On the same day David Ross appeared in court for almost the last time, the Financial Markets Authority (FMA) released a 22-page document designed to plug holes in the system the disgraced financial adviser was able to exploit.

In its 'Guidance note: Discretionary investment management services [DIMS]', the FMA lays out a series of principles and procedures authorised financial advisers (AFAs) should follow if they offer such a service.

The FMA guidance note, published just about a year after Ross and his eponymous firm, Ross Asset Management, hit the headlines, is the result of a long consultation with the industry and the final version differs somewhat from the draft.

For instance, the regulator's note says it has refined "the examples of DIMS including a new example of what is not DIMS at the AFA level".

The DIMS exemption for AFAs applies to 'model portfolio' recommendations executed via investment platforms (also known as wrap accounts).

As the FMA describes it, in a model portfolio "client's money is invested into a specific selection of investments and in pre-determined proportions, and is automatically re-balanced from time to time, to reflect the wrap provider's model portfolio", without instructions from the AFA who may have recommended it to the underlying client.

"In this case the wrap provider is providing a class DIMS to the client," the guidance note says.

As the practice is reasonably common in the industry, many AFAs would be relieved by the clarification.

For those AFAs involved in the full DIMS process, however, the regulator now requires some very detailed compliance, including hiring an independent custodian and carrying out extensive checks and disclosures.

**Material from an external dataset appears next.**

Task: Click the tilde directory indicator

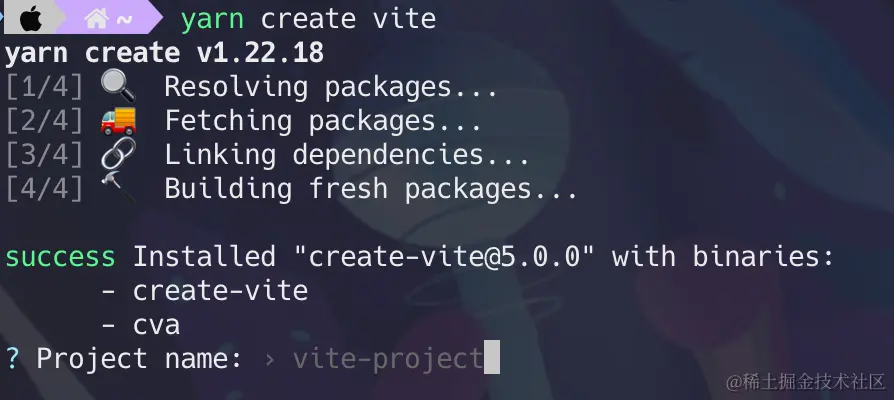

In a simple flow diagram headed 'The DIMS life-cycle', the FMA splits the process up into three components, starting with the innovatively-titled 'client on-boarding', which, as I understand it, is not related to 'water-boarding'. Parts two and three are called 'the DIMS proposition' and 'ongoing service', respectively.

While the guidance is aimed at AFAs, it also provides a useful checklist for DIMS clients, who may be interested in what their advisers get up to.

As well, the FMA tightens another loophole that Ross apparently took advantage of, where clients were labelled as 'wholesale' or 'eligible' investors and therefore outside the better-lit retail world.

Under the guidelines, AFAs now must work a bit harder to ensure 'wholesale' or 'eligible' clients understand their categorisation and the consequences of opting out of retail protections.

"If a financial adviser or broker is not satisfied with a client's reasons for providing an 'eligible investor' certificate or has reason to believe that it is incorrect, the Act requires that the certificate must not be accepted," the FMA note says. "The Act includes penalties for accepting a wholesale certificate in contravention of these requirements."

David Ross has been remanded in custody and is due for sentencing on November 15.